Consigne – Reprenez le texte sur les Algonquiens des Maritimes juste après sa dernière phrase et écrivez-en la suite.

Texte d'origine –
LES ALGONQUIENS DES MARITIMES:
Les populations des provinces de l'Atlantique (les Micmacs, les Malécites et les Passamaquoddys) avaient toutes facilement accès au Saint-Laurent, soit en suivant la côte en partant de la baie des Chaleurs, soit en remontant d'importants cours d'eau tels que la rivière Saint-Jean. Des vestiges archéologiques indiquent que la Gaspésie faisait également partie de leur territoire de chasse et de pêche. En fait, les Algonquiens des Maritimes peuvent fort bien avoir exploité cette région dès l'époque maritimienne de l'Archaïque, mais les preuves d'une telle occupation ne sont que très fragmentaires. Des formes distinctives de céramique ainsi que des pointes de flèche et des couteaux en pierre taillée leur étaient caractéristiques. Il est possible qu'on découvre des vestiges archéologiques dans la région sud-est de la province, qui nous est pratiquement inconnue, et que ces vestiges suggèrent une exploitation de cette région par d'autres Algonquiens des Maritimes, comme ce fut le cas dans les États adjacents de Nouvelle-Angleterre.

Données affichées –
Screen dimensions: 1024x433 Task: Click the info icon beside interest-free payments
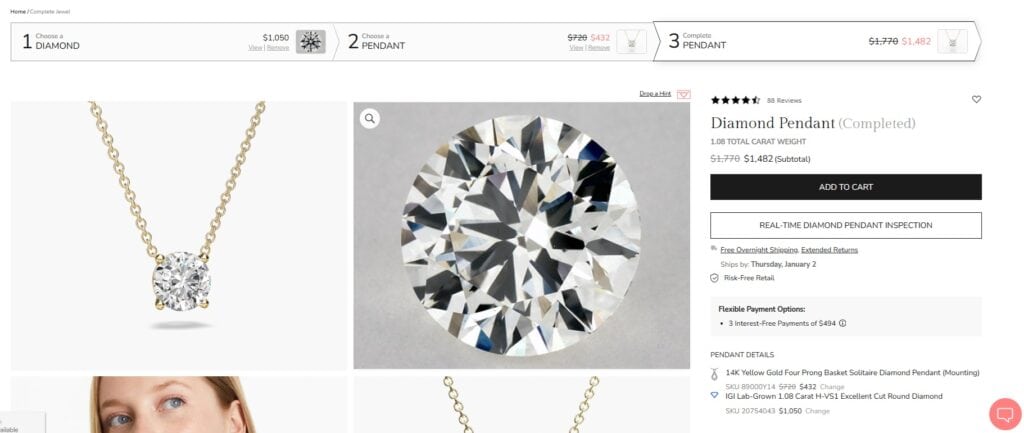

Réponse attendue –
LES ALGONQUIENS DU NORD:
Au Québec, les populations algonquiennes du nord comprennent les Cris, les Montagnais et les Algonquins. Les Naskapis du nord du Québec font partie de l'ensemble montagnais. Pendant cette période, la technologie était presque identique partout, avec cependant des variantes occidentale et orientale. La variante occidentale était très semblable à ce qu'on trouvait dans des régions adjacentes de l'Ontario, y compris par l'utilisation courante de la céramique et par la peinture d'art chamaniste sur des falaises. À l'est, dans le territoire occupé à l'époque historique par les Montagnais, une technologie un peu différente avait cours, et dans cette région l'art rupestre était absent et le style des pointes de flèche était différent. C'est également cette variante orientale de la culture algonquienne du nord qui occupa la côte du Labrador jusqu'à l'arrivée tardive des Esquimaux du Labrador (culture thuléenne). On retrouve un peu de céramique le long de la côte nord du golfe du Saint-Laurent, ce qui, paradoxalement, atteste un lien très étroit avec le nord de l'État de New York; le Richelieu aurait alors été une voie d'arrivée importante des influences culturelles méridionales. La culture des Montagnais, des Cris de l'est et des Algonquins semble issue soit de la culture bouclérienne de l'Archaïque, soit de la culture laurellienne, qui lui est très étroitement apparentée. Toutefois, tout au long de cette période, les Algonquins de la vallée de l'Outaouais furent très influencés par l'évolution culturelle qui toucha surtout les Iroquois de l'Ontario (les Hurons, les Tionontatis, les Neutres et les Ériés).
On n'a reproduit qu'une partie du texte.